◆ **INPUT FOR THIS TASK**:
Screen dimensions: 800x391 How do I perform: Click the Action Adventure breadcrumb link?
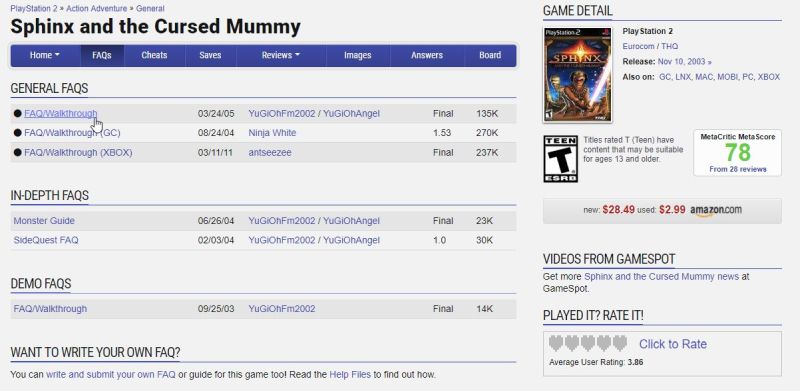(x=96, y=8)
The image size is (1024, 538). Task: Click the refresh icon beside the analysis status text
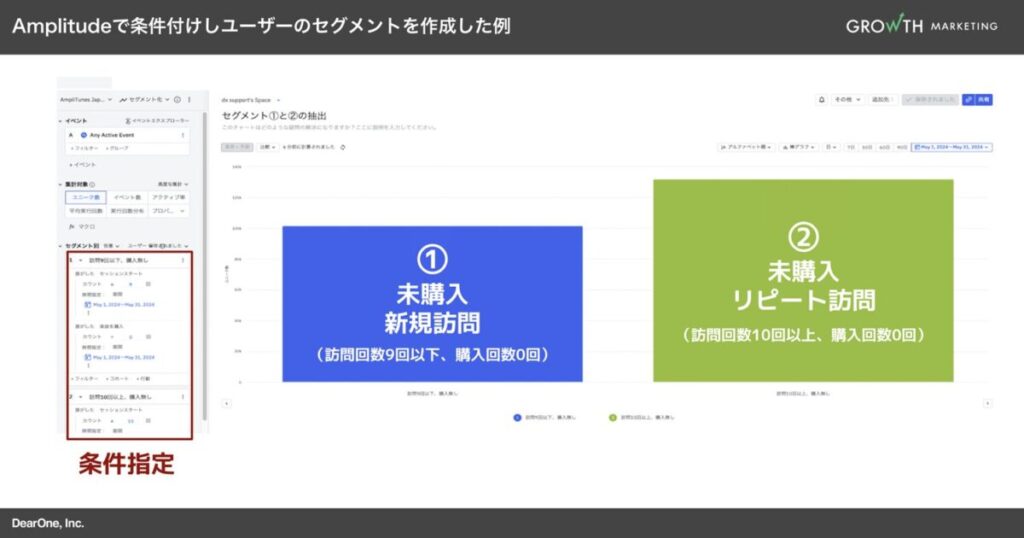(343, 147)
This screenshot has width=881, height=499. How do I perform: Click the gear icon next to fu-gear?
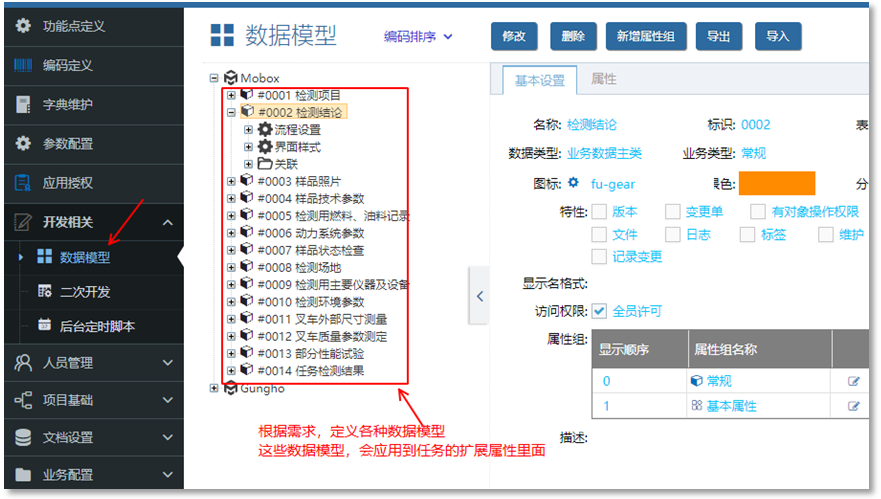(573, 183)
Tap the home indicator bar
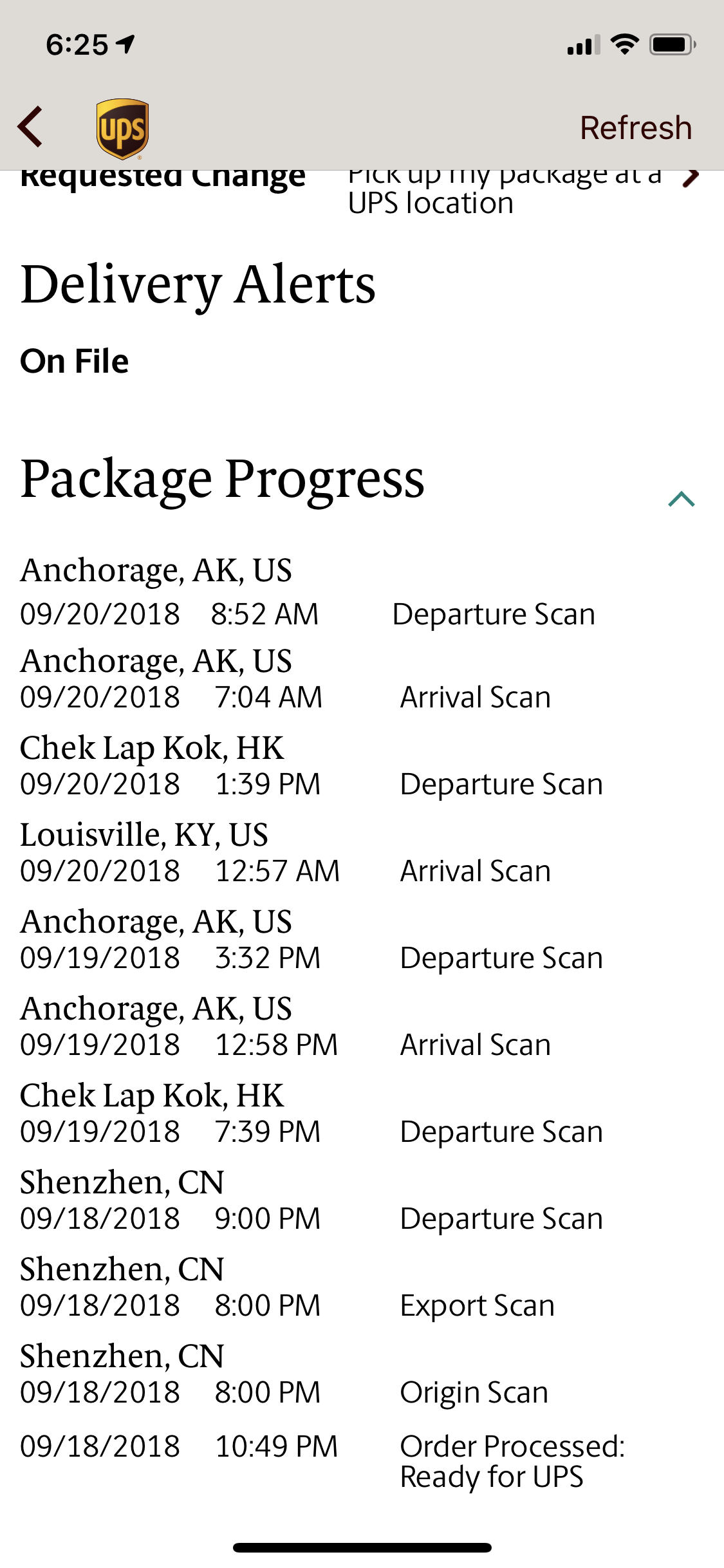 (x=362, y=1547)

◆ **ASSIGNMENT**: A verbatim copy of the entries, without the pictures, is what this task requires.

◆ **RESULT OF THIS TASK**:
Screen dimensions: 800x391 How do I perform: Click the Action Adventure breadcrumb link?
(x=96, y=8)
The image size is (1024, 538). Task: Click the refresh icon beside the analysis status text
(343, 147)
This screenshot has width=881, height=499. How do I perform: Click the gear icon next to fu-gear?
(573, 183)
Tap the home indicator bar
 (x=362, y=1547)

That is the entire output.